▶ _RECORDED DATA_:

#####

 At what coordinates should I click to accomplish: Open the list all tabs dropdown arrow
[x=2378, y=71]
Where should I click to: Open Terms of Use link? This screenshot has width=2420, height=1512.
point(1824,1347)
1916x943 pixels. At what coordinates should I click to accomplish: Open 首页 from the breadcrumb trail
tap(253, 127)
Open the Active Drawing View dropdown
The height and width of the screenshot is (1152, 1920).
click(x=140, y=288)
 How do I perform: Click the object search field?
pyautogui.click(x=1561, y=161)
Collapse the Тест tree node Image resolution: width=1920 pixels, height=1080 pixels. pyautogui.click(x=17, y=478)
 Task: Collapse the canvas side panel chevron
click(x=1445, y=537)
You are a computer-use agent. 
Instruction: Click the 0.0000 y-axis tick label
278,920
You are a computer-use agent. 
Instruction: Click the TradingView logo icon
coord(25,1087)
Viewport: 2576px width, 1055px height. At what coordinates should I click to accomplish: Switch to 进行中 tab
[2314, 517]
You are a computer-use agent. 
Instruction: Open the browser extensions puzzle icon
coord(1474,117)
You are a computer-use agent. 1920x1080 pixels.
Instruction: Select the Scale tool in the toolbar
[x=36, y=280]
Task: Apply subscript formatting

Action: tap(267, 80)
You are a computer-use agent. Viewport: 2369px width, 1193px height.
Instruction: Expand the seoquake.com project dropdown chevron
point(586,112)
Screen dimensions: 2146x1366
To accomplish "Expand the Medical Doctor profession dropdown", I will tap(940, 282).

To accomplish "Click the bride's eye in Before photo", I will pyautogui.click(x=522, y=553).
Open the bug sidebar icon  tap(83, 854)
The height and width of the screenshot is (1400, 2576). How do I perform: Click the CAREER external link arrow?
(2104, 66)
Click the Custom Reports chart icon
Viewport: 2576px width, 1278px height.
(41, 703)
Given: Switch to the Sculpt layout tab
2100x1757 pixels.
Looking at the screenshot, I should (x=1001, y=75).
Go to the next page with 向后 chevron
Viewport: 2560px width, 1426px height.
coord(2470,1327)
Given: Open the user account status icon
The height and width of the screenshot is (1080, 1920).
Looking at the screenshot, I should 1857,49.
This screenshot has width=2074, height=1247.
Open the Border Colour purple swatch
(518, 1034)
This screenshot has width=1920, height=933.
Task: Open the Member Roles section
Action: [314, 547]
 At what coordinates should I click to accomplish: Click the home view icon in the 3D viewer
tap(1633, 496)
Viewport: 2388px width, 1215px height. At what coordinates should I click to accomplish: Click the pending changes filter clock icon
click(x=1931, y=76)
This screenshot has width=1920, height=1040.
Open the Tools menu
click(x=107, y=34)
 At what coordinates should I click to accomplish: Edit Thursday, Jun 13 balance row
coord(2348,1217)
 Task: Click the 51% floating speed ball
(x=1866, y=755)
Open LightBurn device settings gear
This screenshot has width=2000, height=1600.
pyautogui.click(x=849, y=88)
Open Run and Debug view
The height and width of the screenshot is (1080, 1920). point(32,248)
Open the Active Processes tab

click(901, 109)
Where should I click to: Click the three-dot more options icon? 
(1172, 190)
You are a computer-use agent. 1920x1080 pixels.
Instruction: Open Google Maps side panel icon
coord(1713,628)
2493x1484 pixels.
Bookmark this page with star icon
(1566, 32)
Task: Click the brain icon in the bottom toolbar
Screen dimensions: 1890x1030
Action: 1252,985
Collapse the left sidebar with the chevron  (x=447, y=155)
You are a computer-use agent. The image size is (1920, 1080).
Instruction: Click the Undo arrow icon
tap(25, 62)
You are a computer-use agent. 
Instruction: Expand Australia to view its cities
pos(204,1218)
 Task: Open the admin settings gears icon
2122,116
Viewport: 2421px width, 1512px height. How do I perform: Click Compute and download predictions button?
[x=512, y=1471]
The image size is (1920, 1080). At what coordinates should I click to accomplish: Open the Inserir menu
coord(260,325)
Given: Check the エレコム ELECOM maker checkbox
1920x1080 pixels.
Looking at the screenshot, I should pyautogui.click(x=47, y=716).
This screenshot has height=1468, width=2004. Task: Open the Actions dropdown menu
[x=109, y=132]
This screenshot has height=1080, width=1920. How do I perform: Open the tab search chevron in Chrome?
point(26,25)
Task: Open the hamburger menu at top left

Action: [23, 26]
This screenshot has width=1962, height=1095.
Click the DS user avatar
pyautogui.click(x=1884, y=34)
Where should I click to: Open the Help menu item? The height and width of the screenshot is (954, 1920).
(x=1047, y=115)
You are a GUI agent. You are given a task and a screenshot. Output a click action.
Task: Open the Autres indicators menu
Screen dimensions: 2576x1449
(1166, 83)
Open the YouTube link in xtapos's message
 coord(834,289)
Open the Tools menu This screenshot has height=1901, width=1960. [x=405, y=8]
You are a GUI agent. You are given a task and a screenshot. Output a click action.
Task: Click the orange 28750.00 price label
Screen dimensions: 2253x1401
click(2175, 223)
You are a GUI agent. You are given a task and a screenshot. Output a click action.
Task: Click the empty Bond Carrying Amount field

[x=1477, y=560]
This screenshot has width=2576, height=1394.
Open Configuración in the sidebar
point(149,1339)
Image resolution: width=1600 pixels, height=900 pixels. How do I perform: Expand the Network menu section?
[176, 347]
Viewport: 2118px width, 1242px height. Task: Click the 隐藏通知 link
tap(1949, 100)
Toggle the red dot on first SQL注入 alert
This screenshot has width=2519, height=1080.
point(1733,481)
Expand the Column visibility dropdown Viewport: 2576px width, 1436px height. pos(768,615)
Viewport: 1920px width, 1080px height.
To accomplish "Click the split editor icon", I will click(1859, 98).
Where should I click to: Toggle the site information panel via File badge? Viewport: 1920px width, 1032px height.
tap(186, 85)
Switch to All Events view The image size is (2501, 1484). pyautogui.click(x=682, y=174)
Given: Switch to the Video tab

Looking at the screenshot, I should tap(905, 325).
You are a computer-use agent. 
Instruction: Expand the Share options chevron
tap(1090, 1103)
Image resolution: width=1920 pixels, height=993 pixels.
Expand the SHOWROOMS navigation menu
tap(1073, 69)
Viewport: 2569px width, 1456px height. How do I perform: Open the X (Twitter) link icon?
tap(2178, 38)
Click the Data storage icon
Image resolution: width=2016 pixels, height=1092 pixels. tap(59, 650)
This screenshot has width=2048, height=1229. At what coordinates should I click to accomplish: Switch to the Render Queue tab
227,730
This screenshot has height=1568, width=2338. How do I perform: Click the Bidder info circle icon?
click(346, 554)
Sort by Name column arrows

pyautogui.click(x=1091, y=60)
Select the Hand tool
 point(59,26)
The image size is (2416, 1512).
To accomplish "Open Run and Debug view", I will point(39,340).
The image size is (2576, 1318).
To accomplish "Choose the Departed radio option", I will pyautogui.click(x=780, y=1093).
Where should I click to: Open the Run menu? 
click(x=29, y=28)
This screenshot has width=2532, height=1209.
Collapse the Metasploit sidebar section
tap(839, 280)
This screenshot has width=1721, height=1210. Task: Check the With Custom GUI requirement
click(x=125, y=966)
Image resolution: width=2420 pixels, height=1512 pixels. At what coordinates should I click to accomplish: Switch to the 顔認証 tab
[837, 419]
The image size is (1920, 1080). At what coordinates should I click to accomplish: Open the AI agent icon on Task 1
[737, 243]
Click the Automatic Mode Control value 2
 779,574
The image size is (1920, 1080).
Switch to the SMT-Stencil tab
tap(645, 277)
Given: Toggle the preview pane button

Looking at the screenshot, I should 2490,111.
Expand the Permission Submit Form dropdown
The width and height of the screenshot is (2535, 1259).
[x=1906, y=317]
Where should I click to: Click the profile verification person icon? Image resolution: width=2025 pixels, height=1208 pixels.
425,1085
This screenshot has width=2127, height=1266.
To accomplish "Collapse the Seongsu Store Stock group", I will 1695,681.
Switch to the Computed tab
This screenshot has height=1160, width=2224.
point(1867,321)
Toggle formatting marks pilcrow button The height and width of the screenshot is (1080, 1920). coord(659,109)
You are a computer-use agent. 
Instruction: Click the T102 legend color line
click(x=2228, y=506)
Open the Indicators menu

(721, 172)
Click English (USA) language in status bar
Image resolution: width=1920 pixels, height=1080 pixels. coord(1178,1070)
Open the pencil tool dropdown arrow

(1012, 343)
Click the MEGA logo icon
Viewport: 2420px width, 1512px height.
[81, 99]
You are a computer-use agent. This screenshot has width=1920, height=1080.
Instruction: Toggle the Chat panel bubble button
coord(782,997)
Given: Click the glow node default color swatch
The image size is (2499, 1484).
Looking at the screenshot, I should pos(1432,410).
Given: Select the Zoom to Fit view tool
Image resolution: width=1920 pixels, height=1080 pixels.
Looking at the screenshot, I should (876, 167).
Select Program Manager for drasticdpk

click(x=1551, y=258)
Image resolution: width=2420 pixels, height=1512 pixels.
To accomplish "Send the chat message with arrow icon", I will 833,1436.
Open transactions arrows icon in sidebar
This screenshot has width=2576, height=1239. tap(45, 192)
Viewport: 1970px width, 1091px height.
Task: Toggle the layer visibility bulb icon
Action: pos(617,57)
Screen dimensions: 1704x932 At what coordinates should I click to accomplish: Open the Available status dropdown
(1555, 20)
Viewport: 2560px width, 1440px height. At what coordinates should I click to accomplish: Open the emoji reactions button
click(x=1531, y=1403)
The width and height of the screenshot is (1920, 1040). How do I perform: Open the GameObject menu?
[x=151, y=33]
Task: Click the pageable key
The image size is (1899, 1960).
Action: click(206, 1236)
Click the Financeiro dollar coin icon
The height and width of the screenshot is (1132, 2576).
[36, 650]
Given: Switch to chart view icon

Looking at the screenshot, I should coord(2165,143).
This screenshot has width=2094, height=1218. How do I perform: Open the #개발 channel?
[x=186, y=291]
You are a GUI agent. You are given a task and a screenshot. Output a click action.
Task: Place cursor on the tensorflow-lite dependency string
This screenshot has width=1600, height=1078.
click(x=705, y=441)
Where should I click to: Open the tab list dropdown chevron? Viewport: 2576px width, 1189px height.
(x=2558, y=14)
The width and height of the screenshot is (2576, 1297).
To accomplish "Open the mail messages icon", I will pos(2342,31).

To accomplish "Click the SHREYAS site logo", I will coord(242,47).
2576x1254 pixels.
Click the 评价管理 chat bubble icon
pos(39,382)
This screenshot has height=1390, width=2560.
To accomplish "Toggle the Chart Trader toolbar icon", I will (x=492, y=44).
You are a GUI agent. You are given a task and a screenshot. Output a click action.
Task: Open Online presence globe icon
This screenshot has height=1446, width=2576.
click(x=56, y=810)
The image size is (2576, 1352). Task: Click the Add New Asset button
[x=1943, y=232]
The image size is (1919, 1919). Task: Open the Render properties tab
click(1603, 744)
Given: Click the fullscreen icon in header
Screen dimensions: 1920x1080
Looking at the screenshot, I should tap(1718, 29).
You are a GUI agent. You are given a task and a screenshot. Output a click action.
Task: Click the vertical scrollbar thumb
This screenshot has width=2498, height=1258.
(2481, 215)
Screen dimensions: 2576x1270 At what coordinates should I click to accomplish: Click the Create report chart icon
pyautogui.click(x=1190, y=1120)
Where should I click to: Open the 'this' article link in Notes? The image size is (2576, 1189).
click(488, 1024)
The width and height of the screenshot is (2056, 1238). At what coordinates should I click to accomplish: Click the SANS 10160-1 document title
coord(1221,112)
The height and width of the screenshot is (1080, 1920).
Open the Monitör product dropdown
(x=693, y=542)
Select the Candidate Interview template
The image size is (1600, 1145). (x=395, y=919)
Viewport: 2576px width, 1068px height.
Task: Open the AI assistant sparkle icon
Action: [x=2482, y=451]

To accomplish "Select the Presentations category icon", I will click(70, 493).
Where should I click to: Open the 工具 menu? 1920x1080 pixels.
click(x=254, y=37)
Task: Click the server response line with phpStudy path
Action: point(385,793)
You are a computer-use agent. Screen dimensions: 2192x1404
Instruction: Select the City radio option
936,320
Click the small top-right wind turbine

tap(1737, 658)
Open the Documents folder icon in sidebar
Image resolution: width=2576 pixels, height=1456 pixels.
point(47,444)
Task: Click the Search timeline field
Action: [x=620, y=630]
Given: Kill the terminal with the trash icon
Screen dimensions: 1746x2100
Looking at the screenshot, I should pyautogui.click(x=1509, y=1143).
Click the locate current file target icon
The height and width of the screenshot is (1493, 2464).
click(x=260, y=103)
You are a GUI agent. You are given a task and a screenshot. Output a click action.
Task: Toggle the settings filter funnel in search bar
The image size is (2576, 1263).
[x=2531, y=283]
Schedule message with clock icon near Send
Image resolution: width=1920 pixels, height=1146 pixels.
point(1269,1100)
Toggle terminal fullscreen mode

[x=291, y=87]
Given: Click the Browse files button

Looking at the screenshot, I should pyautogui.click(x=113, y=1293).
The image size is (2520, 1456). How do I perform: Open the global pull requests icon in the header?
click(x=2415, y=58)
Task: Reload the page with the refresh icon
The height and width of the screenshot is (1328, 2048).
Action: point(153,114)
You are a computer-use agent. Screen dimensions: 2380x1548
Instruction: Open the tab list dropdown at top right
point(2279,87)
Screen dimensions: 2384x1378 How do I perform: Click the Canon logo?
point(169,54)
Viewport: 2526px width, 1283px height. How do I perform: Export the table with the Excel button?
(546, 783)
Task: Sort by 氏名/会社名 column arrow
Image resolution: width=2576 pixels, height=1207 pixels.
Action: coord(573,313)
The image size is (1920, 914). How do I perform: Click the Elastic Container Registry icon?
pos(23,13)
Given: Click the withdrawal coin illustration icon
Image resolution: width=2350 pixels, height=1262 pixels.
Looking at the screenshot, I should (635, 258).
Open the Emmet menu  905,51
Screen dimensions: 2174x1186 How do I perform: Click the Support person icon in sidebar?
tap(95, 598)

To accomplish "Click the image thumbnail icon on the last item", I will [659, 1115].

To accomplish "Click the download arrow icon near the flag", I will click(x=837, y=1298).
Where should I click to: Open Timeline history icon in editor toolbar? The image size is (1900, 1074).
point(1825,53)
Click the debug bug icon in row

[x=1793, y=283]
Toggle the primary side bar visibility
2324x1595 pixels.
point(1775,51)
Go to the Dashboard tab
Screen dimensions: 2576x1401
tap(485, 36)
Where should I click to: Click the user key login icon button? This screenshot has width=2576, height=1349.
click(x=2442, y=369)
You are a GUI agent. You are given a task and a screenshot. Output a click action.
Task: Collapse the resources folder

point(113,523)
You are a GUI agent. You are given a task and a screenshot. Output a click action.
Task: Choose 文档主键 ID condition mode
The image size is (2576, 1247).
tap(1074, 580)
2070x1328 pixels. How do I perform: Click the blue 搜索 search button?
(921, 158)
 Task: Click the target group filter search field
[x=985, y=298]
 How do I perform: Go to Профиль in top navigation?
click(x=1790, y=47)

#####

▶ _ABOUT THIS EXERCISE_: All lines of the records containing "node" should be shown.

▶ _OUTPUT BELOW_:
Collapse the Тест tree node Image resolution: width=1920 pixels, height=1080 pixels. pyautogui.click(x=17, y=478)
Given: Click the glow node default color swatch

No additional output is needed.